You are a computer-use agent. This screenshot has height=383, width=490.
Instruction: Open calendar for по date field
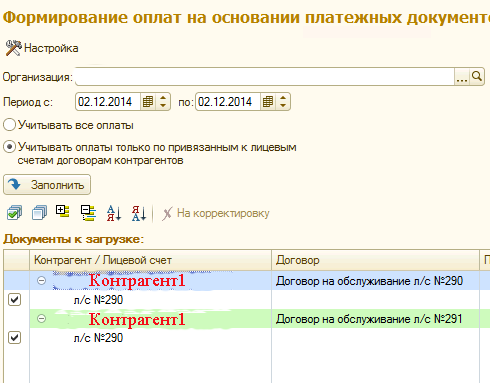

==

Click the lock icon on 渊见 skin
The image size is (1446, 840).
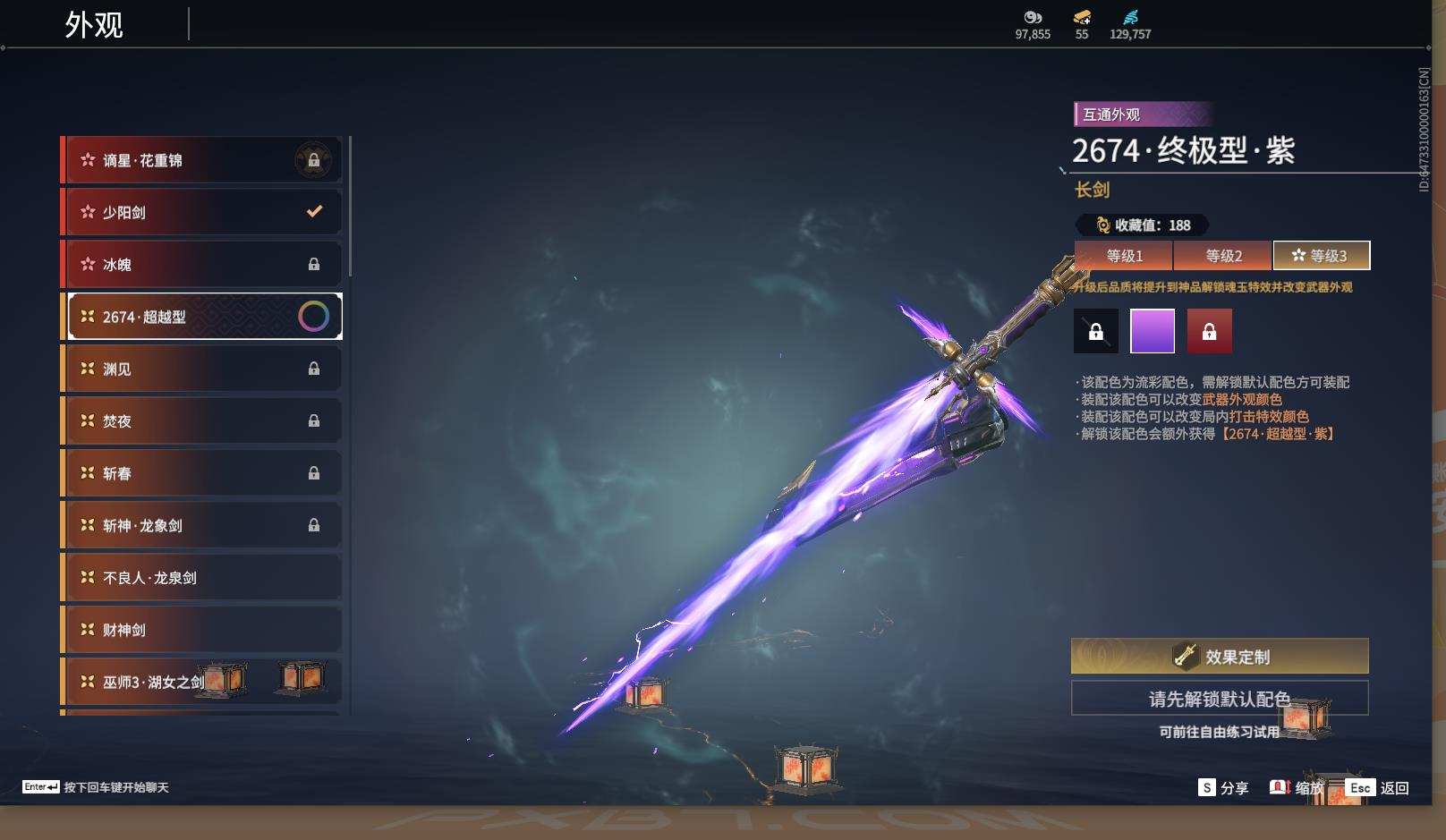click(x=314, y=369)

Task to carry out :: Reproduce the stretch of records from the line containing "You are a computer-use" through the line containing "Instruction: Open calendar for по date field", including both of those lines.

Expected answer ::
You are a computer-use agent. This screenshot has height=383, width=490.
Instruction: Open calendar for по date field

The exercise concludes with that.